EXTRAIT DU DOCUMENT:
**********

« La plupart des gens pensent que les choses qui leur arrivent sont fortuites. Ils ne voient pas les complicités entre les événements auxquels ils sont mêlés, les rencontres qu'ils font, leurs rêves... »
Ces deux phrases (p. 54) de L'enfant du Cinquième Nord rendent parfaitement compte de la philosophie du roman, celle aussi de l'auteur, certainement. Quel rapport entre Florence, une petite fille de six ans atteinte d'un cancer qui ne laisse aucun espoir, et un de ses voisins de chambre, Sieber, qui semble être l'objet de soins de plus eh plus attentionnés de la part du personnel de l'hôpital ? Quel rapport entre une base secrète de l'armée dans le nord canadien et des danses indiennes célébrées devant une aurore boréale ? Quel rapport entre une maladie du système informatique et l'exposition à des radiations ? Entre la disparition des dinosaures et la guérison d'un malade ?
Pierre Billon, dans son « thriller informatico-médical » (l'expression vient du dos de couverture, mais elle rend assez bien compte d'une des données de l'ouvrage), sait tisser ce genre de complicité entre des faits dissemblables. Philosophie ? Politique aussi, et surtout. Cette simple phrase, banale : le cancer est aussi une Industrie, indique bien que l'auteur sait où chercher les complicités entre les faits. Au plus haut niveau, là où la vie d'une enfant compte bien peu en regard des dérivés militaires qu'un cas un peu spécial laisse espérer. Qu'un enfant — Max — ait le pouvoir d'irradier un mystérieux rayonnement qui désagrège la matière non organique, peu importe, alors, que son pouvoir passe aussi par la destruction des cellules cancéreuses...

**********

CONSIGNE 1: D'après l'extrait sur L'enfant du Cinquième Nord, quel âge a Florence et de quelle maladie souffre-t-elle ?
CONSIGNE 2: Prolongez l'extrait consacré au roman L'enfant du Cinquième Nord à partir de sa dernière phrase.

MATÉRIEL FOURNI:
**********

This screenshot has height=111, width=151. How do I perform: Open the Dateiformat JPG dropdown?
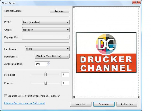(x=52, y=56)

**********

RÉPONSE 1: Florence a six ans et elle est atteinte d'un cancer qui ne laisse aucun espoir.

RÉPONSE 2:
Mais ce n'est là qu'une des données. L'autre, essentielle, où l'on atteint la fibre du récit, sa matière profonde, est centrée sur les rapports d'un père et de sa fille qui va mourir. Rapports tout de tendresse et de désespoir, de colère et de fatalisme, de courage et découragement, et d'une rage qui peut toucher à l'humour catharsique. « ... L'hôpital autour d'elle avait masqué le lent changement, mais elle était soudain de retour dans le décor familier de notre maison et je vis à quel point on me l'avait abîmée, ces épaules osseuses et ce tient cendreux, ce mouvement ralentit de la marche, ce corps frêle bourré de poisons violents, ma petite fille. » (p. 79). Le style ici fait figure de mode de récit. Mais il ne s'agit pas de « figures de style », et je pense qu'il faudrait avoir un cœur en béton armé pour résister à toutes ces pages où affleure la terrible fragilité de la vie, la terrible impuissance de l'amour : « J'aurais voulu mourir bientôt, pour être certain de mourir avant elle ». Mélo ? Pas du tout. Je l'ai dit, l'humour vient constamment en contrepoint de la tragédie, non pour la dissimuler, mais parce que la vie est ainsi faite, et il en va de notre attitude commune envers elle : « Il sautait du coq à l'âne avec une agilité surprenante pour un homme de sa corpulence ».
C'est cette malléabilité de la prose, donc de la pensée de l'auteur, qui rend prenant et précieux L'enfant du Cinquième Nord, où le suspense scientifique semble abandonné dès lors que le seul vrai suspense qui vaille la peine qu'on s'y accroche (Florence survivra-t-elle ou non ?) atteint à sa résolution. En ce sens, le roman s'arrête là où Puces commençait, et on peut dire aussi qu'il est l'anti-Michael Crichton. Dois-je préciser que son poids d'humanité y gagne ? En tout cas, au milieu de la vaste production française, il est tout à l'honneur du comité du Grand Prix de la SF Française (au premier plan duquel je crois reconnaître la main de Denis Guiot et de Jean-Pierre Fontana) d'avoir hissé sur le pavois ce roman francophone (d'un Suisse qui vit au Québec !) paru hors collection...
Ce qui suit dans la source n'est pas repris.